The Data Science Project is intended to test and develop your
abilities in the following six areas. For each area, we have provided
some sample questions to ask and consider while completing a data
science project. These questions are intended as a guide for critical
thinking as you read through or conduct data analysis.
1. Know Your Problem
- Problem Definitions: What exactly do you want to
find out? What is the specific question? How and for who does the answer
impact clinical/medical decision-making?
- Metric Selections: What is the best metric/measure
for answering the specific question? What are alternative metrics? What
are the advantages and shortcomings of the best metric?
2. Know Your Data
- Data Provenance: Where does the data come from? How
and when was it obtained? (Velocity) What assumptions were made in its
acquisition? What aspects of reality were captured well/poorly? How was
the data transformed for sharing and preparation for data analysis? What
information was lost in that transformation?
- Data Characteristics: What scales apply to the
different data features in the dataset? Are they categorical? ordinal?
numerical? What are the underlying distributions of those features
(normal, skewed)? What is the variation in the data features and values?
(Variety) Are there extreme outliers? How do the different features
relate to each other?
- Data Quality: How can you be assured of the data
quality? (Validity) Are there missing features that can be created and
would be useful? Are there missing or noisy data that can be
imputed/corrected? Are there outside data sources that can validate or
expand the set of reliable features?
3. Know Your Analysis Methods
- Method Details: What statistical or machine
learning data analysis methods are applied to the data? What are some
advantages and shortcomings of those analysis types? What makes them
best suited for the data and the research questions? What assumptions do
these analysis models make? especially about the number of training
samples and features? (Volume) How many parameters do these analysis
models have?
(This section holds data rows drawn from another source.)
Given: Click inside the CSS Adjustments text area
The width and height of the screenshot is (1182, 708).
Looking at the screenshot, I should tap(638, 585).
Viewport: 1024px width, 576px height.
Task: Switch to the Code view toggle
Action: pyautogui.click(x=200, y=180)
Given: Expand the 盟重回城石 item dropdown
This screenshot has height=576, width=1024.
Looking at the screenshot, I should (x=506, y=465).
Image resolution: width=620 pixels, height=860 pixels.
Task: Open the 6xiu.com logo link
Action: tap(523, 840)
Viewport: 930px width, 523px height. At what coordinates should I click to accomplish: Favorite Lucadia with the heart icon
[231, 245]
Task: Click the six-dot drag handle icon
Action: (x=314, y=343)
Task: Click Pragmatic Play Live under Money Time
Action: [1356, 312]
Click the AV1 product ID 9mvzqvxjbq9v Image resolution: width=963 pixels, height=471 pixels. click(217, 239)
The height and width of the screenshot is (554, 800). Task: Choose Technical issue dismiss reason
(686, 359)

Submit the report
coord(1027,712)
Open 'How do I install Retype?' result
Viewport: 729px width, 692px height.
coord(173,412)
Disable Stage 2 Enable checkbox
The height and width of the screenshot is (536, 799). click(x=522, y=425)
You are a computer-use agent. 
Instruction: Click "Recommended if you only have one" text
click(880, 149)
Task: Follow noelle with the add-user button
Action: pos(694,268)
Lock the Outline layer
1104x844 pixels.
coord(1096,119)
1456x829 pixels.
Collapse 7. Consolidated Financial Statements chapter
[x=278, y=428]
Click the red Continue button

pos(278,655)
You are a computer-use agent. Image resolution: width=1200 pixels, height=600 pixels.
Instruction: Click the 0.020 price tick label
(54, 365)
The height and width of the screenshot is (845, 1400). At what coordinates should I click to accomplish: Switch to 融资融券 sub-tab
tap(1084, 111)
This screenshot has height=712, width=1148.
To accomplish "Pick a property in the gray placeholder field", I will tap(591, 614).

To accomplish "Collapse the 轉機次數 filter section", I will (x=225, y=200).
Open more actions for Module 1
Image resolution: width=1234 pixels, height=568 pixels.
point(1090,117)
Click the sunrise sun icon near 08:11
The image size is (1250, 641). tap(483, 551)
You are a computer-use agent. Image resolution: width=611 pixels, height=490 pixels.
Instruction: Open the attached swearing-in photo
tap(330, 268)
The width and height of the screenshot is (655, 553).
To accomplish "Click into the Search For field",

What are other alternative analysis techniques and the
rationale for not conducting them?
- Training Procedures: How are data samples stored,
extracted, transformed, and used in data analysis and model training?
What technologies and software are used? How are the training data
samples selected? Are there biases in the training data and can they be
accounted for?
- Evaluation Metrics: What metrics are being used to
evaluate model performance? What are alternative evaluation metrics and
the advantages and shortcomings of the selected ones? Are there biases
in the evaluation? How are hyperparameters to the model optimized? How
does performance change as these parameters vary? How reproducible is
the model performance on a different training set? How does model
performance change with more training data and time?
- Predictive Quality: Model Which attributes of which
data samples are well-predicted by a trained model? Are there common
patterns in the samples with incorrect predictions? Is there a
confidence measure associated with each prediction?
- Significant Features: What features of the model
are most significant for correct predictions? By what metric/method are
these features ranked? What are the assumptions of the feature
prioritization method and considerations to keep in mind when
interpreting the results?
4. Know Your Team
- Target Audiences: Who are the end-users that need
to update their behavior based on this data analysis? What are their
expectations? needs? and technical expertise in relation to this
analysis? What visualizations and reports would they be able to
understand independently that provide them with actionable insight?
5. Know the Significance of Your Results
- Visual Communication: Do the data analysis
visualizations convey the analysis is correct, important, and urgent to
act on? Is the information displayed in a way that prioritizes greatest
value? What information could be better conveyed with alternative types
of visualizations? What assumptions do the visualization techniques use
to reduce the visual complexity? Do the data visualization tools allow
end-users to follow up with relevant questions on their own? Do the data
exploration tools address confidentiality/security concerns?
- Context and Scope: What are related questions that
are not being addressed in this project? Is this specific scope well
reasoned? What would be required in terms of data (Value) or methods to
better address the related questions and improve decision making?
6. Know Your Future Impact/Applications
- Sustainability of Analysis: What is the time
horizon for the applicability of the insights of the data analysis? Are
there measures in place to update and/or expand the analysis? identify
significant changes in the conclusions? Does the project move medical
practice further towards a data-driven culture?